My lights are simple, I have a Light & Motion 350 lumen headlight, and a Planet Bike blinky taillight.
I make sure the clothing I buy has reflective accents or piping and is high-vis (neon green).
I’m concerned with being seen, and I don’t ride through many places that require additional light to illuminate the paths after dark. I guess I keep it pretty simple.
What’s so great about riding through the winter?
As I mentioned before the best part about the winter riding is how peaceful it can be. It’s meditative and it can be beautiful. My favorite is riding the Capital Crescent Trail since once you’re on it you feel far removed from the city and it’s just a beautiful bike path through the woods.
Is there a threshold below which you will not ride?

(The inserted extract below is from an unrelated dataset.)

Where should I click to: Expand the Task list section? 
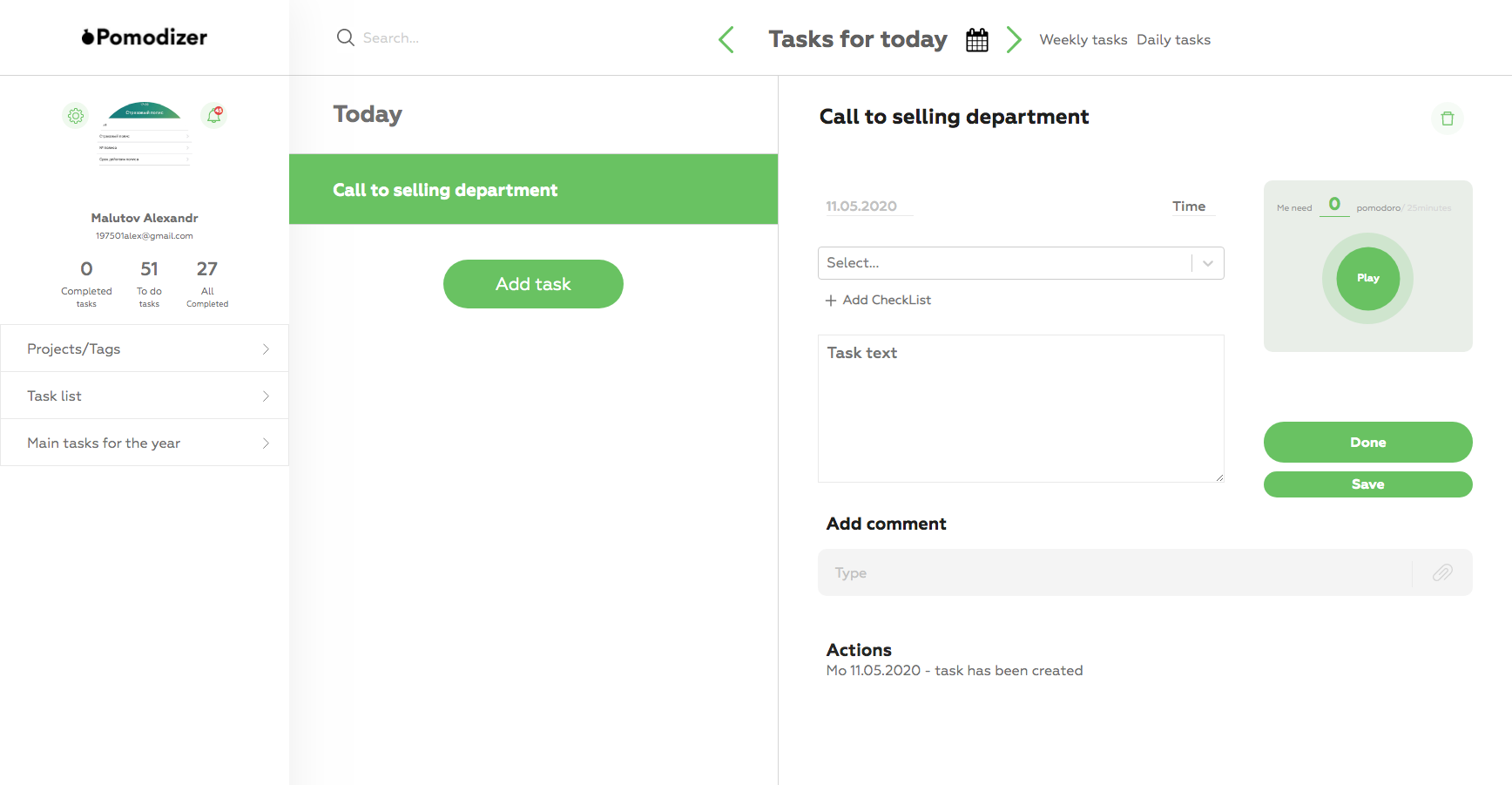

The first year I participated in Freezing Saddles, I wouldn’t ride if the temperature was below 20 degrees with strong wind. This year I’ve braved temperatures about that low. It motivated me to buy warmer clothes.
I still don’t have rain gear so sometimes I won’t ride if it’s going to be pouring all day. Also, I don’t ride in the snow, unless the trails I need to ride are clear.
What would you say to somebody who is interested in riding through the winter, but doesn’t know where to start?
Challenge yourself. Winter doesn’t really sneak up on you. It gets colder through the fall.
Try going out on a day just a little colder than you did the day or week before. If you feel too cold, consider buying some warmer clothes or just add a layer to what you have, such as a short-sleeve jersey over a long-sleeve jersey.
It’s a matter of experimenting. If you want to be out there badly enough, you’ll make it work.
What question did I forget to ask you?
What is Friday Coffee Club and should I go?
It’s the happiest thing. Meet other cyclists Friday morning for coffee at Swings in D.C. It’s been one of the best ways to meet people. If you’re on the fence, just go.